Many of them involve things that you have laying around your room anyway, so they're easy to throw together before you head out to the parties. And remember, in case you have trouble deciding, Halloween is on a Monday this year; so theoretically, you could have at least five different costumes ready.

BC graduate - This costume might be too scary for some, especially seniors. Dress up like you graduated from BC and are about to head off into the real world. You can either wear a graduation cap and gown or a suit that you would wear to an actual job. Take your pick.

Your favorite professor - Whether it's throwing on a worn sweater and a blazer or getting your hair to frizz out in just the right places, why not dress up like one of your most (or least) beloved professors?

Carry around a briefcase full of random papers that you hope to pass back some day soon (like maybe next semester) and the books that the class is supposed to be reading. Threaten to quiz anyone you run into who you feel may not have actually read the material.

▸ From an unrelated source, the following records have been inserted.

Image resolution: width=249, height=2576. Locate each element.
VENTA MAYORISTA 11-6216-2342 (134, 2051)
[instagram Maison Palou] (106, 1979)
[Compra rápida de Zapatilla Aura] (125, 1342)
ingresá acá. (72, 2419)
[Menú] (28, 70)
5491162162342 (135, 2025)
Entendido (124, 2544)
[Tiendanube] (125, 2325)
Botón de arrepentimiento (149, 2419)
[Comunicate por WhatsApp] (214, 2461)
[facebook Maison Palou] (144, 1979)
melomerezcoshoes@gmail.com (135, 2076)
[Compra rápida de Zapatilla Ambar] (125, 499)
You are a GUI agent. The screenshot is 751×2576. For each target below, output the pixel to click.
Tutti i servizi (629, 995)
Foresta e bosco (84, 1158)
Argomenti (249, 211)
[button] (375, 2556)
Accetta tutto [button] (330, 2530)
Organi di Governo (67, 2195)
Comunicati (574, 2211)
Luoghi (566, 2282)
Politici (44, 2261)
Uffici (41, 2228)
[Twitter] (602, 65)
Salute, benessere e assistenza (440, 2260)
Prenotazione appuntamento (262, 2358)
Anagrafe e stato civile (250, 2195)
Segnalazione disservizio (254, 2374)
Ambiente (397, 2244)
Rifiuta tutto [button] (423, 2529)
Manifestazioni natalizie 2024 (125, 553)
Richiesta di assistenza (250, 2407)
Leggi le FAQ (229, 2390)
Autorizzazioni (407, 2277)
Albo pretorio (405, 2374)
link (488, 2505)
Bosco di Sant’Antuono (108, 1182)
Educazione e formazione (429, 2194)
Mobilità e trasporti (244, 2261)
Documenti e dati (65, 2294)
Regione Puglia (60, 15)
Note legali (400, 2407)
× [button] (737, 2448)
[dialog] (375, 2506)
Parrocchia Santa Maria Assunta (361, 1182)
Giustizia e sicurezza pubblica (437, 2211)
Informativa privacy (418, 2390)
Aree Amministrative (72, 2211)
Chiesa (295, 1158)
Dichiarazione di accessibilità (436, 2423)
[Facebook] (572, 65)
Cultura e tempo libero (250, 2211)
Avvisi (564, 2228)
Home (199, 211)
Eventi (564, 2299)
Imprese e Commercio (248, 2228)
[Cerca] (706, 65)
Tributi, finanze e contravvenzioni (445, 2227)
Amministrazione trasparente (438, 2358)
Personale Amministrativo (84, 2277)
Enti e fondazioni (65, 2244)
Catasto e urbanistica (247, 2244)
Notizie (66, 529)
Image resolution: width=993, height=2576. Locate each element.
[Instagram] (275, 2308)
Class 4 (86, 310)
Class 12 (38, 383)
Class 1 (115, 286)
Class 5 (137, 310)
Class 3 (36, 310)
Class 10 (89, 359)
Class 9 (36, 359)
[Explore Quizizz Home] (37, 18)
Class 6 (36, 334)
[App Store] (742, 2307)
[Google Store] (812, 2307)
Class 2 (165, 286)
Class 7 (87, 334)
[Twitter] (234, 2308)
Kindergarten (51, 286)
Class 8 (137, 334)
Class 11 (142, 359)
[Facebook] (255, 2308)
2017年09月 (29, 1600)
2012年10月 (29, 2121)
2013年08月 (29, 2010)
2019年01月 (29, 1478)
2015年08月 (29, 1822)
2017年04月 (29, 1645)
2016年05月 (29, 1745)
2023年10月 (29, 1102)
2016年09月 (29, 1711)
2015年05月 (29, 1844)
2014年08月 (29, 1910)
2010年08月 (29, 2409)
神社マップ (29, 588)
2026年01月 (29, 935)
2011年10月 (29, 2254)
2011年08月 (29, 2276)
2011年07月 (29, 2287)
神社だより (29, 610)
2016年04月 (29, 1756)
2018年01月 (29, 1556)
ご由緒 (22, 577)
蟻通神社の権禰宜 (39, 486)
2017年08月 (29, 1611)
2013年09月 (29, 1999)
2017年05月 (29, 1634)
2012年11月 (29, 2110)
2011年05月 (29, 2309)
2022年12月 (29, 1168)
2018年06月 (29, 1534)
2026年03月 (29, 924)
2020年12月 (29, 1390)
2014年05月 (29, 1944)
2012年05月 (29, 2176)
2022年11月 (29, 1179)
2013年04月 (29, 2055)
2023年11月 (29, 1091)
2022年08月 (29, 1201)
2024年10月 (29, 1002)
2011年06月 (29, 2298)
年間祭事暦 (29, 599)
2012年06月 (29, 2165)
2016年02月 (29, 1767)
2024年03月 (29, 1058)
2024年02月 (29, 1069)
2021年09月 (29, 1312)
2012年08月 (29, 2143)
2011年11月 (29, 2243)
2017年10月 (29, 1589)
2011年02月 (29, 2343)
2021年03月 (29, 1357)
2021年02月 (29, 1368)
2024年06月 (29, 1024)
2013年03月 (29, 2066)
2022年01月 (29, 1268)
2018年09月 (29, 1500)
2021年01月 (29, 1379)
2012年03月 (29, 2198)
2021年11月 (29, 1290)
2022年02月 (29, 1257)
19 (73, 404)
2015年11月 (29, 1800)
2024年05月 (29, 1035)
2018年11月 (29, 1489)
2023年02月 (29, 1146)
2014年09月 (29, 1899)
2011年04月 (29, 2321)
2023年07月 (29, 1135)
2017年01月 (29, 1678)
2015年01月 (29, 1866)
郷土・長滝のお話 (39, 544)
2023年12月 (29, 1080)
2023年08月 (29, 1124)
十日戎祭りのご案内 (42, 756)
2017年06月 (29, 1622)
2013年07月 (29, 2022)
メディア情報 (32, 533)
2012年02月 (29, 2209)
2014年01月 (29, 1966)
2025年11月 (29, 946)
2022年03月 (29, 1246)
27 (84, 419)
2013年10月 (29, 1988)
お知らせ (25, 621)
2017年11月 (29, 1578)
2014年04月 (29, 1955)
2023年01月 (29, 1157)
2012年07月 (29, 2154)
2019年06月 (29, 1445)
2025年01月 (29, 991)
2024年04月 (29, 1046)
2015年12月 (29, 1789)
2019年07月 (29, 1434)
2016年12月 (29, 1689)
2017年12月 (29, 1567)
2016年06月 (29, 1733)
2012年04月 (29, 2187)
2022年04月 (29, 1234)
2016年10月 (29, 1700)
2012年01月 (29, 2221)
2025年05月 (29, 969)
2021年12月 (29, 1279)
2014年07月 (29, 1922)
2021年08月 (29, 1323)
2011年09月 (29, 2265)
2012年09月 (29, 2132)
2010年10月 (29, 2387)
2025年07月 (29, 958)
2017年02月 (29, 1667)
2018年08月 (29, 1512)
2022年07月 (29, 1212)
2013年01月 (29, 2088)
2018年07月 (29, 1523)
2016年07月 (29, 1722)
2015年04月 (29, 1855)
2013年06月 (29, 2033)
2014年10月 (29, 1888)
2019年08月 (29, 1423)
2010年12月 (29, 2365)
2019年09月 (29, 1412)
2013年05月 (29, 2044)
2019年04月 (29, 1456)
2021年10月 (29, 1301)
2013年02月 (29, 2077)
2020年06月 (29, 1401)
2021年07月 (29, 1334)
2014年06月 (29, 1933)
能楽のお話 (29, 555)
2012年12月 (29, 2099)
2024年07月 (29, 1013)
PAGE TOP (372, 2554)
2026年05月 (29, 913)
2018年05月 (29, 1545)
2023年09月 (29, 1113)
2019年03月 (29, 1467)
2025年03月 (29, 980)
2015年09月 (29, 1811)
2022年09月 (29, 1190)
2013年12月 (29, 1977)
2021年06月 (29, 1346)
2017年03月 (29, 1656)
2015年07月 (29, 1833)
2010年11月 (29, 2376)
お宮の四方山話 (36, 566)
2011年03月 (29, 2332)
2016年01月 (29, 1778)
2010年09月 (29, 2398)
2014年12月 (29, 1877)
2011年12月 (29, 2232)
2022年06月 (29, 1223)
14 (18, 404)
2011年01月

Hillside girl or guy - Wear at least three polo shirts, preferably of different lengths for variety. Wear a pearl necklace so large that people wonder if you have a neck. The necklace must be that large so that you can still see it when all three polo collars are popped. Throw in something Burberry, whether it is a belt, hat, or full-body cloak. Don't forget to wear a ponytail with a big ribbon in it, and you must be carrying a tote bag, preferably Herve Chapelier or Longchamp.

For guys, wear a pink polo shirt and khakis. The khakis should look deceptively worn, as though you have ventured into the woods or at least into an EMS store.

Throw on the appropriately weathered baseball cap of your choice and a belt with small whales, lobsters, flamingos, or other inappropriate animals of your choice. Wear penny loafers or topsiders without socks.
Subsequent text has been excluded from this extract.